Work instruction: Aside from the pictures, copy the listing exactly.
________________________________________
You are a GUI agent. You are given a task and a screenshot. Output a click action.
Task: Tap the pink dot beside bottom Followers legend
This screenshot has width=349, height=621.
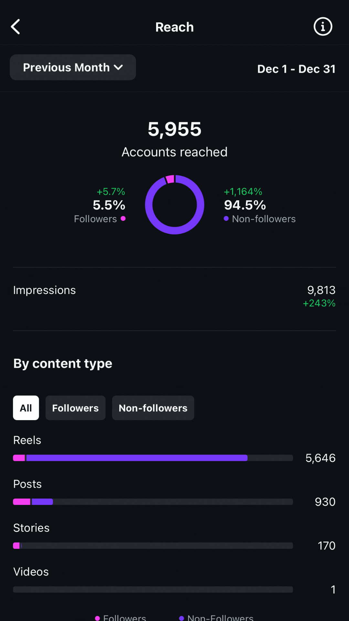(97, 618)
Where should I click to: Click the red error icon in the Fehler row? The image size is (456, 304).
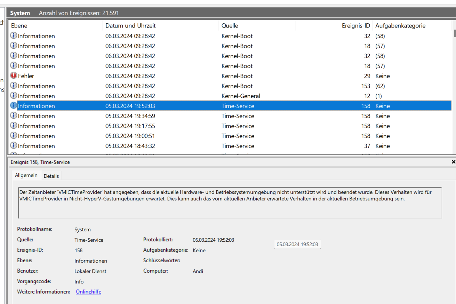click(x=14, y=76)
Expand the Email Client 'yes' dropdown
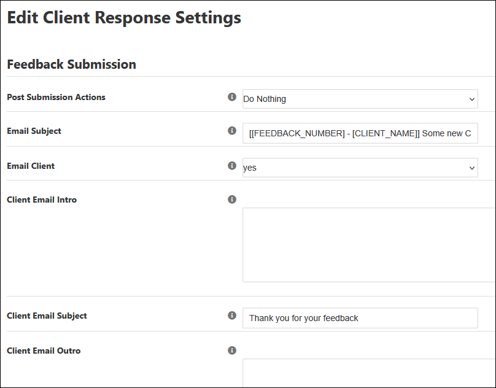 (360, 168)
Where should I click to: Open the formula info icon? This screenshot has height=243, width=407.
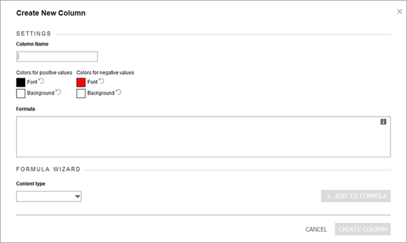(x=384, y=122)
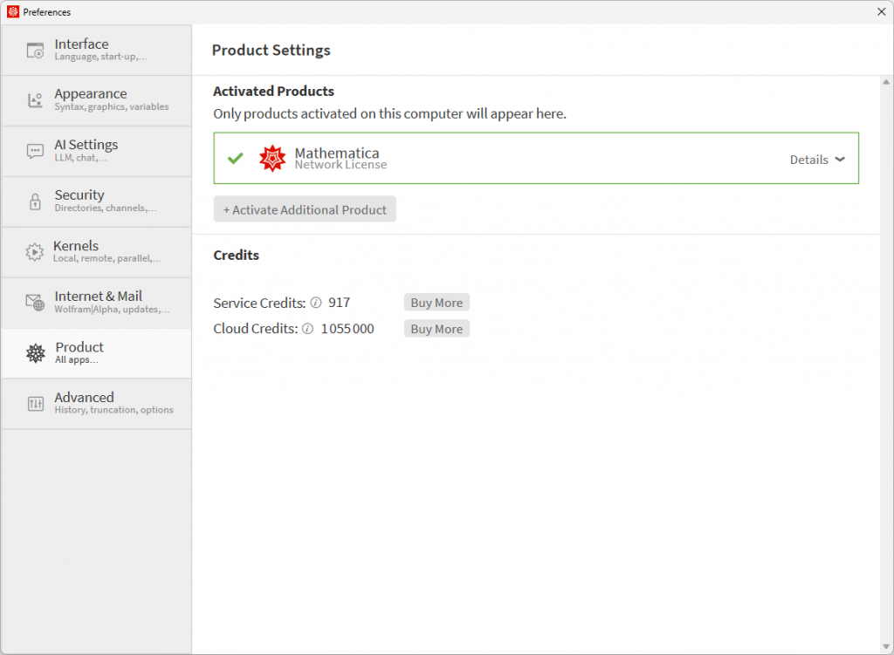Click the scrollbar down arrow
The height and width of the screenshot is (655, 894).
click(885, 645)
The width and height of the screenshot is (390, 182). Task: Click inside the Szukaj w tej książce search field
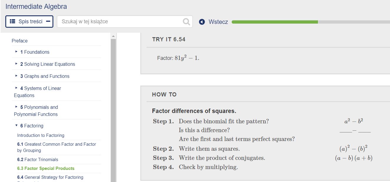coord(118,21)
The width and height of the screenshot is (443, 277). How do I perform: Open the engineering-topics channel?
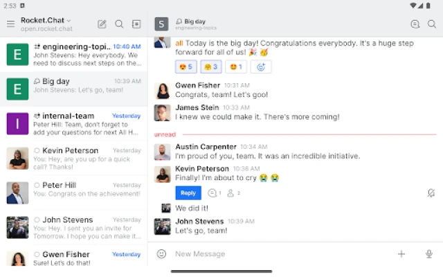click(x=74, y=54)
________________________________________
Solution for this exercise:
You are a GUI agent. You are given a task and a screenshot. Output a click action.
Task: Tap the pink dot beside bottom Followers legend
This screenshot has width=349, height=621.
(97, 618)
Where should I click to: Click the red error icon in the Fehler row? The image size is (456, 304).
click(x=14, y=76)
Expand the Email Client 'yes' dropdown
 (360, 168)
Where should I click to: Open the formula info icon? This screenshot has height=243, width=407.
(x=384, y=122)
Click the scrollbar down arrow
The height and width of the screenshot is (655, 894).
click(885, 645)
The width and height of the screenshot is (390, 182). Task: Click inside the Szukaj w tej książce search field
coord(118,21)
The width and height of the screenshot is (443, 277). How do I perform: Open the engineering-topics channel?
click(x=74, y=54)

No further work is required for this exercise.